++++ Information shown

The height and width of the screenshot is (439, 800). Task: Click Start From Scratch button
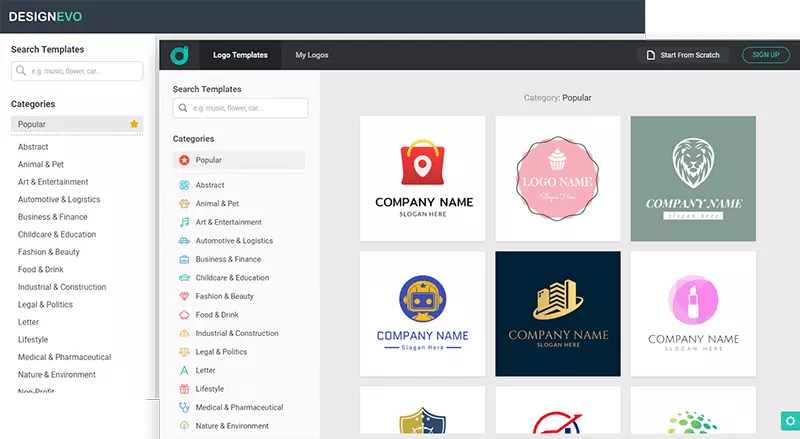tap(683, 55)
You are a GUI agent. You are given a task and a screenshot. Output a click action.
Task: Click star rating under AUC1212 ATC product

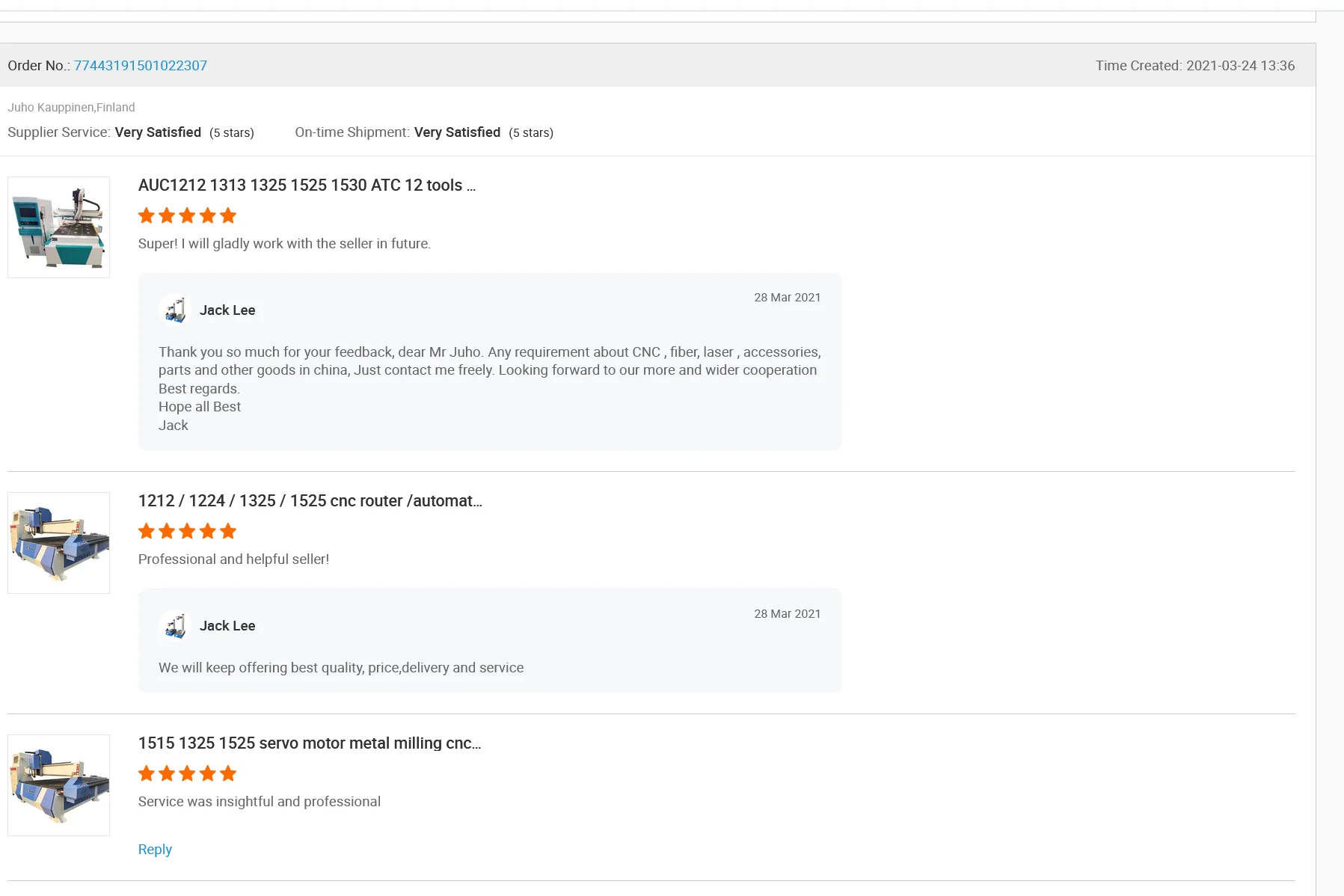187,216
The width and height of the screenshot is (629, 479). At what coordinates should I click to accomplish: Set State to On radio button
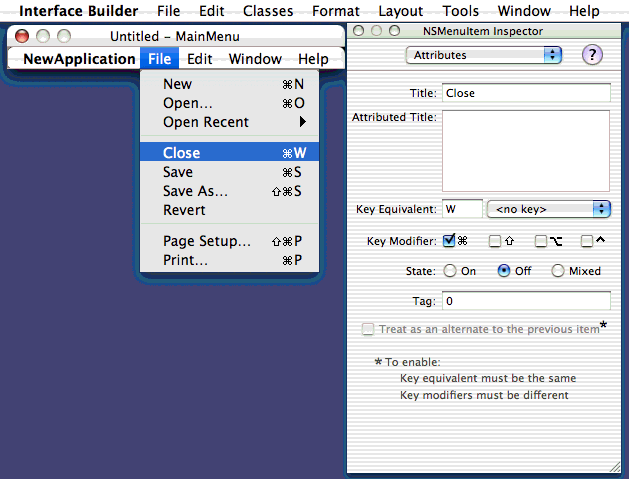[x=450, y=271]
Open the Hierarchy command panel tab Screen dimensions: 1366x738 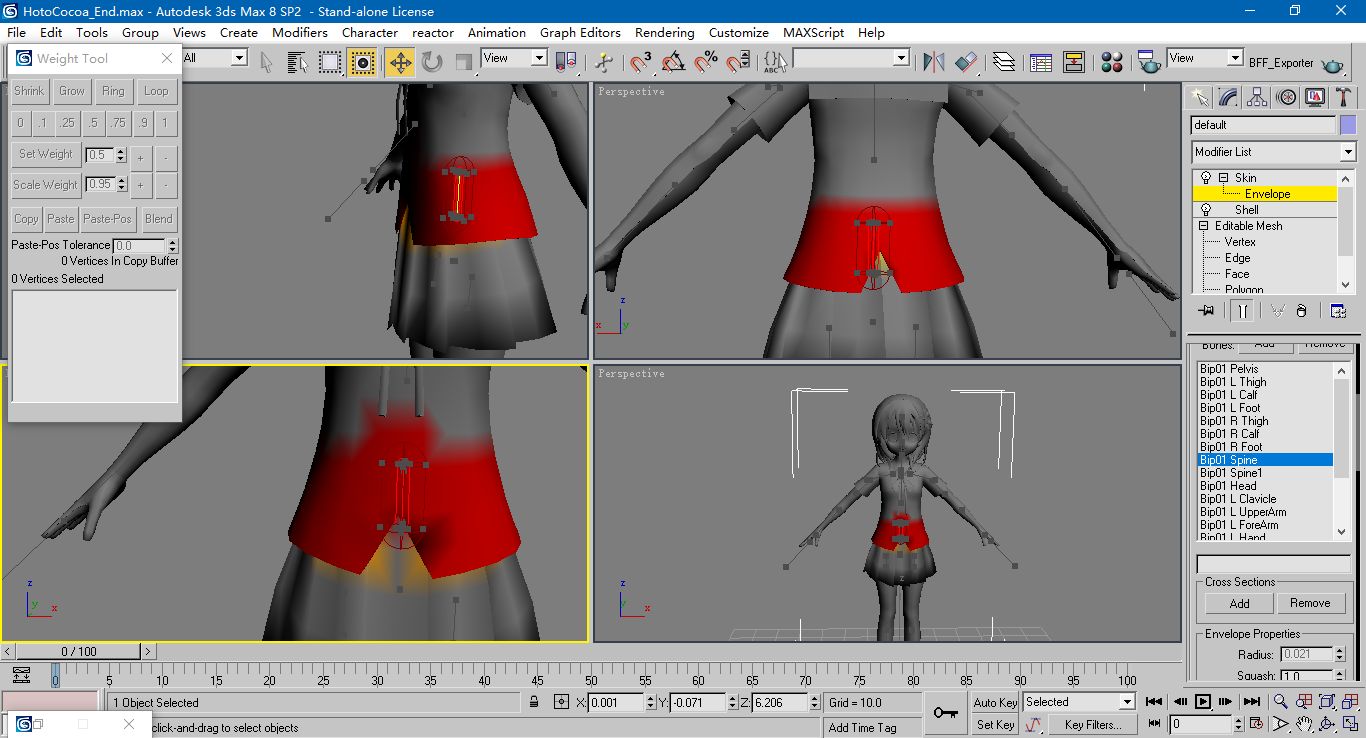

++++++++

Required work =
Repeat the records above exactly, leaving out the pictures.

Result for this task =
The height and width of the screenshot is (439, 800). Task: Click Start From Scratch button
tap(683, 55)
You are a GUI agent. You are given a task and a screenshot. Output a click action.
Task: Click star rating under AUC1212 ATC product

187,216
The width and height of the screenshot is (629, 479). At what coordinates should I click to accomplish: Set State to On radio button
[x=450, y=271]
Open the Hierarchy command panel tab Screen dimensions: 1366x738 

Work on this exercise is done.